LingLang Lunch (3/9/2016): Emily Myers (University of Connecticut)

Non-Native Speech Sound Learning: Studies of Sleep, Brain, and Behavior

Speech perception is subject to critical/sensitive period effects, such that acquisition of non-native (L2) speech sounds is far more difficult in adulthood than in childhood. Although adults can be trained to perceive differences among speech sounds that are not part of their native language, success is (1) variable across individuals, (2) variable across specific sounds to be learned, and (3) training may or may not generalize to untrained instances. Any theory of L2 speech perception must explain these three phenomena. Accounts of the L2 speech learning process have drawn from traditions in linguistics, psychology, and neuroscience, yet a full description of the barriers to perceptual learning of L2 sounds remains elusive. New evidence from our lab suggests that training on non-native speech produces plastic effects in the brain regions involved in native-language perception, and that consolidation during sleep plays a large role in the degree to which training is maintained and generalizes to new talkers. Further, similar mechanisms may be at play when listeners learn to perceive non-standard tokens in the context of accented speech. Taken together, these findings suggest that speech perception is more plastic than critical period accounts would predict and that individual variability in brain structure and sleep behavior may predict some of the variability in ultimate L2 sound acquisition success.
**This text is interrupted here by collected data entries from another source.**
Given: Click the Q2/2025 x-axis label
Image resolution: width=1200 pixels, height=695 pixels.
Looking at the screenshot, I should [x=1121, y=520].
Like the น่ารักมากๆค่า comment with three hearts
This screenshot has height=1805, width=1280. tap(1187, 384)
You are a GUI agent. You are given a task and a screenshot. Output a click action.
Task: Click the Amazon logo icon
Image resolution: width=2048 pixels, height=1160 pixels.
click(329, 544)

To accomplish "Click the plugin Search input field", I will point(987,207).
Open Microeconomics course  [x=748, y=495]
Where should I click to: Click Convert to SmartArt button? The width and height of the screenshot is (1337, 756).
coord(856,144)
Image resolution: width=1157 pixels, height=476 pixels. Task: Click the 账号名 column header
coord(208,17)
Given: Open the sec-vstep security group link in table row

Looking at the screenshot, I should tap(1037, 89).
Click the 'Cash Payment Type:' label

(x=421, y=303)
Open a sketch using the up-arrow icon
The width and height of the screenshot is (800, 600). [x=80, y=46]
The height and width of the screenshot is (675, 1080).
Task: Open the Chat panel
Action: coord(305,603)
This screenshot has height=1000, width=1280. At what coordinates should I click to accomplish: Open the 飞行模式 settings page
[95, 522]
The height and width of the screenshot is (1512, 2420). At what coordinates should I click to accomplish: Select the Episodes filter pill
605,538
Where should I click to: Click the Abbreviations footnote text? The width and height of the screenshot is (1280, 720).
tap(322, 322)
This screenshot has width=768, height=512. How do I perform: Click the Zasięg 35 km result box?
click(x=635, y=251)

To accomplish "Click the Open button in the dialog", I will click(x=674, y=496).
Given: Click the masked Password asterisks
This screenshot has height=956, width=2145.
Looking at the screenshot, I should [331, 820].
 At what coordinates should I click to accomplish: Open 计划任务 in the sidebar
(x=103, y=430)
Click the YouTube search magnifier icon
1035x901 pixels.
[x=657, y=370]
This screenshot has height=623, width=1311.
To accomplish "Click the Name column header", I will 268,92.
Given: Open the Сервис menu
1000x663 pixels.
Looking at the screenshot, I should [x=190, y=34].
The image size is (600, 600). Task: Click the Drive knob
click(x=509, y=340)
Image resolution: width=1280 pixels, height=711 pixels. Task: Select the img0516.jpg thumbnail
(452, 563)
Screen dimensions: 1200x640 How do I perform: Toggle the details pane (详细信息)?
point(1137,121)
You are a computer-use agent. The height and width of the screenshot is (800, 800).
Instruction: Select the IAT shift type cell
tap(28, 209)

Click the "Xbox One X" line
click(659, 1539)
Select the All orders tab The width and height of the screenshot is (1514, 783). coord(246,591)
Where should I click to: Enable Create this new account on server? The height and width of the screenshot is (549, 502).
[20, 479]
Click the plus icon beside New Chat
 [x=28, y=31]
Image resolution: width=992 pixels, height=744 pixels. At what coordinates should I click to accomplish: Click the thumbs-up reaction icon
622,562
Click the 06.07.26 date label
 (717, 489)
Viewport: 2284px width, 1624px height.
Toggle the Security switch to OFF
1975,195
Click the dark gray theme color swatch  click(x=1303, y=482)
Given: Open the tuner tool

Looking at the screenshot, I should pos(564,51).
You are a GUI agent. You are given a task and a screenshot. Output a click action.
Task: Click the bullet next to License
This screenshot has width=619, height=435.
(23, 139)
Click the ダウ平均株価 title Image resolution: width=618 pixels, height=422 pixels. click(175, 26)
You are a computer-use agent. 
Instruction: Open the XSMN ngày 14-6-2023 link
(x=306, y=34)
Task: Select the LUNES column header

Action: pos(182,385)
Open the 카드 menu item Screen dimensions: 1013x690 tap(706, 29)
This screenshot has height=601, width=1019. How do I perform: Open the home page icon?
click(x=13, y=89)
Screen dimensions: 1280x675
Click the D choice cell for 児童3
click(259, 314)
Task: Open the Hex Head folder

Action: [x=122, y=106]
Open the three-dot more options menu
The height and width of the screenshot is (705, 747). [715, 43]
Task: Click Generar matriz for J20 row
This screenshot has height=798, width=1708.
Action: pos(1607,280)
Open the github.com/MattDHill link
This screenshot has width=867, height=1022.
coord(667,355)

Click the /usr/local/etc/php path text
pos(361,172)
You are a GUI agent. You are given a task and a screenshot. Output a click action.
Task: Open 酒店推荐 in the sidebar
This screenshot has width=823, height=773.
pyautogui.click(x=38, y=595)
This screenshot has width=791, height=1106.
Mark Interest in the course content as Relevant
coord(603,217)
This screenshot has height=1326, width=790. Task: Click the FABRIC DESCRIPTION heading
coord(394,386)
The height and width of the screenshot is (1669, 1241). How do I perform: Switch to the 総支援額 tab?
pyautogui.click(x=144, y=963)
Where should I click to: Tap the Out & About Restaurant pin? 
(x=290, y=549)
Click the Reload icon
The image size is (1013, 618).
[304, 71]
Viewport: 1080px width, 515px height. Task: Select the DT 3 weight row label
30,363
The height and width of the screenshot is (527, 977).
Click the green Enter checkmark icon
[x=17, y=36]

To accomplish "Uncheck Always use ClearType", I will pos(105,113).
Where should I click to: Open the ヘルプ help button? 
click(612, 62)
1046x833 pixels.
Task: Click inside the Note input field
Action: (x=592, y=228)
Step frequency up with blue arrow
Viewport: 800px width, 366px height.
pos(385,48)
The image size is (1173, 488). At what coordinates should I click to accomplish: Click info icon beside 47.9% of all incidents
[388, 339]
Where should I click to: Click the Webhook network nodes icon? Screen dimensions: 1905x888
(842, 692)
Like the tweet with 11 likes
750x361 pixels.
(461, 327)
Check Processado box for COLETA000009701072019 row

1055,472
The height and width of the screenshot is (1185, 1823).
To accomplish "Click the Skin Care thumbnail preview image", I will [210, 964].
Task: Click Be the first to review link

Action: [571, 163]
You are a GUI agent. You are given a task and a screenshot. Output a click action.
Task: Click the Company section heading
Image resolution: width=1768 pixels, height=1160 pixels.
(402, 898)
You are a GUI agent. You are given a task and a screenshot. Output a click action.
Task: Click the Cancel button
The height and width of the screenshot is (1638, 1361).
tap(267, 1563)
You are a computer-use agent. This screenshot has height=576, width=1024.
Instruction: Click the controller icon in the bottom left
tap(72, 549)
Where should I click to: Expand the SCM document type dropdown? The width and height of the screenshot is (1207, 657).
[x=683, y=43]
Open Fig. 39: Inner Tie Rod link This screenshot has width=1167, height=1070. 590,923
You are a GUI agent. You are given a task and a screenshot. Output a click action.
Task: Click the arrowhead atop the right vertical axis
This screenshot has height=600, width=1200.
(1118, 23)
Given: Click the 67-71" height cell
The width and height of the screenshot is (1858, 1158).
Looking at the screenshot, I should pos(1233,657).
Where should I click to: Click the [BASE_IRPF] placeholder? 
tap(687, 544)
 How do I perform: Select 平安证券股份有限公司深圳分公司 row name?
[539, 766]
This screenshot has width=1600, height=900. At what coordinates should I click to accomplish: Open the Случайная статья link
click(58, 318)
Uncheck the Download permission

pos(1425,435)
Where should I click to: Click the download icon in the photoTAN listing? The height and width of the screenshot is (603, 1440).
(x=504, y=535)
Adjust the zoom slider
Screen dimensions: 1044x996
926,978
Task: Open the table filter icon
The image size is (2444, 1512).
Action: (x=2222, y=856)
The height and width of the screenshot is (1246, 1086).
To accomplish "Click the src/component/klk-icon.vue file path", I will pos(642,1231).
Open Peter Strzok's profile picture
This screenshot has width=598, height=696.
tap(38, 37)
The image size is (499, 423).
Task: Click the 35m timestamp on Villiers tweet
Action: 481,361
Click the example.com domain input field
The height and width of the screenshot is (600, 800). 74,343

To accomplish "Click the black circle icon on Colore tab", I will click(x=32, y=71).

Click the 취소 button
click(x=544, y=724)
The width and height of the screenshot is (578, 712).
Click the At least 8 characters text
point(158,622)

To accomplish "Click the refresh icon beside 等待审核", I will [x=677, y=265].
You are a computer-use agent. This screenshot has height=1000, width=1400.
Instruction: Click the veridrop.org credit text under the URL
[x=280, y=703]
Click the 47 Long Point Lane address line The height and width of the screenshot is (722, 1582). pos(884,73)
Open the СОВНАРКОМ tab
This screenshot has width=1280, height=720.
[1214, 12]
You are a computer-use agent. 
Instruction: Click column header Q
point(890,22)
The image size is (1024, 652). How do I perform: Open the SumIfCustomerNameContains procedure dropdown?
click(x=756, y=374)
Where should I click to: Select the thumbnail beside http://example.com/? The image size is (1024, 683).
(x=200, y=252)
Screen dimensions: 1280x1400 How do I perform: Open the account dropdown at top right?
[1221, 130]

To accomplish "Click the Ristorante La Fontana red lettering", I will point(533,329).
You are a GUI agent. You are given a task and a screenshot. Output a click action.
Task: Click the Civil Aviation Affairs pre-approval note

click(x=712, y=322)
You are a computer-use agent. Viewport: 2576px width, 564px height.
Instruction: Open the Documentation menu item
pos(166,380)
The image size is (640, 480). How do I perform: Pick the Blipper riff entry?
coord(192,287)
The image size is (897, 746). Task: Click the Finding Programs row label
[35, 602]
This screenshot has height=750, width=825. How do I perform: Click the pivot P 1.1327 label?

LingLang Lunch (4/20/2016): Eiling Yee (University of Connecticut)

Putting Concepts in Context

At first glance, conceptual representations (e.g., our internal notion of the object lemon) seem static. That is, we have the impression that there is something that lemon “means” (a sour, yellow, football-shaped, citrus fruit) and that this meaning does not vary. Research in semantic memory has traditionally taken this “static” perspective. In this talk I will describe studies that challenge this perspective by showing that the context that an individual brings with them (via their current goals, recent experience, long-term experience, or neural degeneration) influences the cognitive and neural instantiations of object concepts. I will argue that our findings support models of semantic memory in which rather than being static, conceptual representations are dynamic and shaped by experience.

Colloquium (12/7/2016): Gerry Altman (University of Connecticut)

The challenges of event cognition: Object representation at the interface of episodic and semantic memory

Language is often used to describe the changes that occur around us – changes in either state (“I cracked the glass…”) or location (“I moved the glass onto the table…”). To fully comprehend such events requires that we represent the ‘before’ and ‘after’ states of any object that undergoes change. But how do we represent these mutually exclusive states of a single object at the same time? I shall summarize a series of fMRI studies which show that these alternative states compete with one another in much the same way as alternative interpretations of an ambiguous word might compete. This interference, or competition, manifests in a part of the brain that has been implicated in resolving competition. Moreover, activity in this area is predicted by the dissimilarity, elsewhere in the brain, between sensorimotor instantiations of the described object’s distinct states. Connectivity analyses show that hippocampus is also implicated in these cases of language/event comprehension, as a function of when episodic or semantic knowledge must be accessed. I shall end with the beginnings of a new account of event representation which does away with the traditional distinction between actions and participants, which maintains instead that object state representations across time are the fundamental representational primitive of event cognition, and which addresses how we instantiate individuated objects (tokens) from semantic memory (about types) on-the-fly. [Prior knowledge of the brain is neither presumed, required, nor advantageous!].